After leaving office, Ieyoub returned to private practice in Baton Rouge.

In 2016, he was appointed by Gov. John Bel Edwards to serve as Louisiana’s Commissioner of Conservation. In this role, Ieyoub serves as the state’s chief regulator of the oil and gas industry and exercises jurisdiction over all of the natural resources of the state not within the jurisdiction of other state departments or agencies.

Ieyoub has served as an outstanding leader in civic and professional organizations through his service on a multitude of boards and organizations at the local, state and national levels. 

He has received the McNeese Alumni Association Distinguished Alumnus Award, the Diocese of Lake Charles Outstanding Public Servant Award and the New Orleans City Business Leadership in Law Award and served as a member of the board of directors of St. Jude’s Children’s Research Hospital and the hospital’s Professional Advisory Board

A native of DeQuincy, Rainwater received his Bachelor of Arts degree in government in 1985 from McNeese and his Master of Arts degree in international relations from Salve Regina University in Rhode Island.

He is a recipient of the McNeese Alumni Association Distinguished Alumnus Award and has been generous in his financial support of the University, which includes the funding of student scholarships through the Jerald and Leila Rainwater Scholarship, which he established to honor his parents through the McNeese Foundation.

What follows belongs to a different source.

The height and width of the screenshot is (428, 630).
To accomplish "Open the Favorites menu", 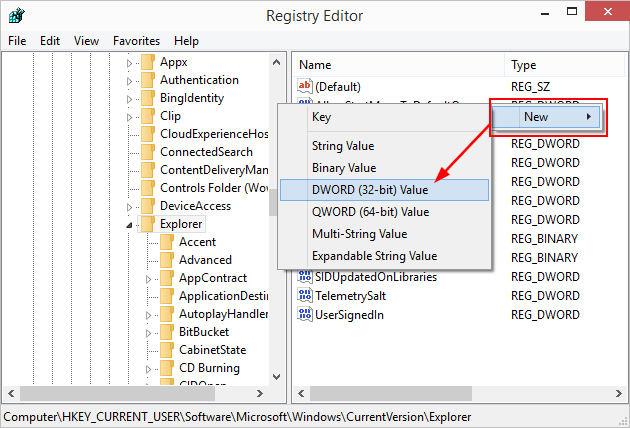I will pos(136,41).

Rainwater has been involved with both local and state government in Louisiana – working with three governors and a Lake Charles mayor – and a U.S. Senator from Louisiana for over 20 years. His work with the Louisiana Recovery Authority has made him an expert in natural disaster management and he has played a prominent bi-partisan role in every natural disaster recovery in the country since Hurricanes Katrina and Rita in 2005. He has briefed both U.S. presidents and vice presidents about storm recovery, including current President Joe Biden. 

He served as chief of staff, commissioner of administration and executive director of the Louisiana Recovery Authority – the state agency charged with allocating federal recovery funds in the wake of Hurricanes Katrina and Rita – under Gov. Bobby Jindal. He also served a couple of years in a senior position in the LRA under the late Gov. Kathleen Blanco and as chief of operations in the Washington, D.C., office for then U.S. Sen. Mary Landrieu. He also worked as chief administrative officer for the city of Lake Charles under Mayor Randy Roach. 

Rainwater has also had a dual career as an Army officer in the U.S. Army Reserves and the Louisiana Army National Guard, retiring as an Army Colonel. He deployed to Kuwait, Afghanistan and Iraq in 2001 and 2004 for his overseas service, where he served as a detachment commander/operations officer of the 336th finance command, a civil affairs plans officer and a deputy commander of the southwest Asia personnel command. He was awarded a legion of merit, bronze star, meritorious service medal, army commendation medal, joint service achievement medal and combat action badge. Rainwater is the principal owner of Rainwater Consulting in Baton Rouge as well as a senior consultant for Cornerstone Government Affairs and chief strategy officer and vice president with the disaster response/recovery firm Plexos Group.